TASK BRIEF. Find the line with "You are a computer-use agent. The width" in the data below, then restate it and all remaining lines exactly, adding nothing.

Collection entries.
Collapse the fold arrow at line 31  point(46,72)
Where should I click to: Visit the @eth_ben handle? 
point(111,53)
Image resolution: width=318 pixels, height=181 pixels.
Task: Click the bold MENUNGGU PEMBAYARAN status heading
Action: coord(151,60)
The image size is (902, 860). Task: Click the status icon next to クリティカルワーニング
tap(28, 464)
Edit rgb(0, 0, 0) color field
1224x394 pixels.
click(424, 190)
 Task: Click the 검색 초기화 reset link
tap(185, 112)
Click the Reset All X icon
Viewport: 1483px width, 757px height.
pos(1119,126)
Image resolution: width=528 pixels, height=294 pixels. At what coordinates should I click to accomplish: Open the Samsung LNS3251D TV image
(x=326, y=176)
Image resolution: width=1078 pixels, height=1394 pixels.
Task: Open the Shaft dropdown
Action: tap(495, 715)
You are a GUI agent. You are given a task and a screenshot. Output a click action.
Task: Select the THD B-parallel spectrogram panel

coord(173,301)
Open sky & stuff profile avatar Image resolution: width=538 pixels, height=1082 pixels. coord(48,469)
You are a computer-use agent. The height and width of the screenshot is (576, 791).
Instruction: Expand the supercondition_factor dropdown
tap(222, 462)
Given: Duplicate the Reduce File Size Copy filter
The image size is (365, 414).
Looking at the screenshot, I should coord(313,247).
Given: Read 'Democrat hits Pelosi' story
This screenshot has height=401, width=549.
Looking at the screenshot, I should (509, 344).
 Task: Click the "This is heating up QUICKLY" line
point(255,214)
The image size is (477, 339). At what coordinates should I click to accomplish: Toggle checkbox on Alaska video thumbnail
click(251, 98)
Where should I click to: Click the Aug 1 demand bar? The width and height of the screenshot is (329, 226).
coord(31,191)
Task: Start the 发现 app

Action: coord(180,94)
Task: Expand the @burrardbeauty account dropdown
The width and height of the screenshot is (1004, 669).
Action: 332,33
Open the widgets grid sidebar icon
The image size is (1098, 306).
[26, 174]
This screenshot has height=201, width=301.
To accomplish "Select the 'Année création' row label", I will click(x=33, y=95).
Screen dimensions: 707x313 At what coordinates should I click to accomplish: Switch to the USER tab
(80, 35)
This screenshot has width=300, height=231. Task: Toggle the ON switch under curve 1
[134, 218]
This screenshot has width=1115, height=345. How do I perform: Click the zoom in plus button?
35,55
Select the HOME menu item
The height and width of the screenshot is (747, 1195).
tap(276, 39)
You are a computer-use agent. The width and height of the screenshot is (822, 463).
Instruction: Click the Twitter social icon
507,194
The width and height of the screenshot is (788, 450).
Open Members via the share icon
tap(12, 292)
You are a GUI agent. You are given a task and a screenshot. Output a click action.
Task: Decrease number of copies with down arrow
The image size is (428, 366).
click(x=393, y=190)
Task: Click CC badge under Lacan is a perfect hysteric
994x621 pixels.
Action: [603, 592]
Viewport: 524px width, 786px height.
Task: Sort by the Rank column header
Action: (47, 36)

RESPONSE FOR THIS EXERCISE.
You are a computer-use agent. The width and height of the screenshot is (822, 463).
Instruction: Click the Twitter social icon
507,194
The width and height of the screenshot is (788, 450).
Open Members via the share icon
tap(12, 292)
You are a GUI agent. You are given a task and a screenshot. Output a click action.
Task: Decrease number of copies with down arrow
The image size is (428, 366).
click(x=393, y=190)
Task: Click CC badge under Lacan is a perfect hysteric
994x621 pixels.
Action: [603, 592]
Viewport: 524px width, 786px height.
Task: Sort by the Rank column header
Action: (47, 36)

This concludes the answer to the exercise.